Notice throughout the presentation about the limit of \(q(x)\) the exact point \((1,3)\) was ignored.

Algebraically

Corollary 1

Let \(f\) and \(g\) be defined near \(x=a\) and \(f(x)=g(x)\).

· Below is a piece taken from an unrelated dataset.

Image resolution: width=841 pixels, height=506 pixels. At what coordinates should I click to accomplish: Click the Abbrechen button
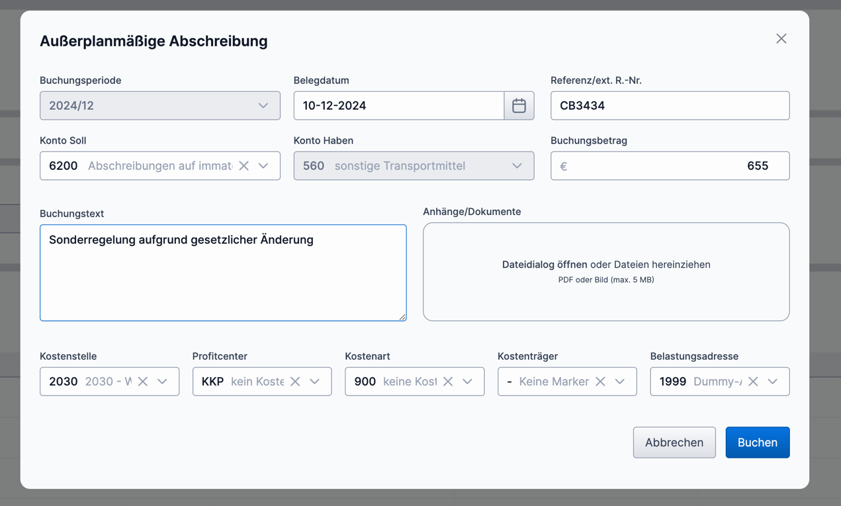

Then

\[ \lim_{x\to a}f(x)=\lim_{x\to a}g(x). \]

Properties of Limits

Suppose

\[ \lim_{x\to a}f(x)=L\,\,\text{ and }\,\,\lim_{x\to a}g(x)=M \]

Then

  1. \({\displaystyle \lim_{x\to a}x=a}\)

  2. \({\displaystyle \lim_{x\to a}b}=b\)

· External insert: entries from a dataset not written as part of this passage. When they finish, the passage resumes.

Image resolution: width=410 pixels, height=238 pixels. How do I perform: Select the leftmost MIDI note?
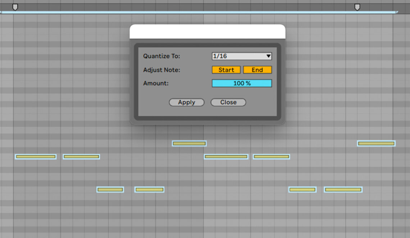click(x=35, y=156)
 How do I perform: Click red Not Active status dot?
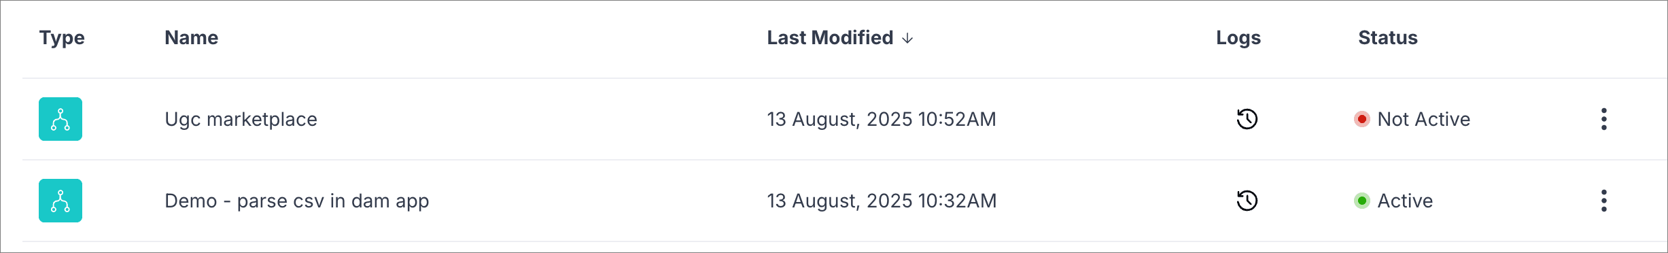click(1361, 119)
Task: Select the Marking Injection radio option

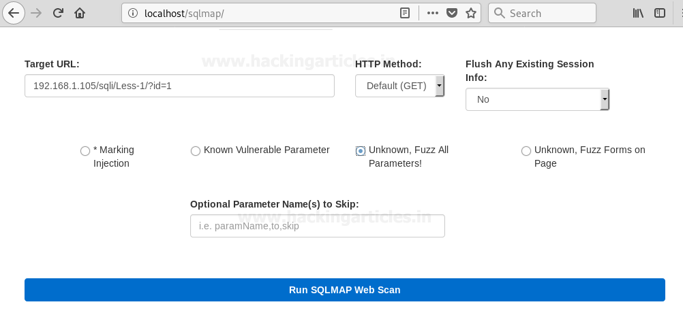Action: click(x=85, y=151)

  3. \({\displaystyle \lim_{x\to a}\left[f(x)\right]}^{r}{\displaystyle =\left[\lim_{x\to a}f(x)\right]^{r}=L^{r}}\) where \(r\) is a positive number.

  4. \({\displaystyle \lim_{x\to a}cf(x)=c\lim_{x\to a}f(x)=cL}\) where \(c\) is a real number.

  5. \({\displaystyle \lim_{x\to a}\left[f(x)\pm g(x)\right]=\lim_{x\to a}f(x)\pm\lim_{x\to a}g(x)=L\pm M}\).

  6. \({\displaystyle \lim_{x\to a}\left[f(x)g(x)\right]=\left[\lim_{x\to a}f(x)\right]\left[\lim_{x\to a}g(x)\right]=L\cdot M}\).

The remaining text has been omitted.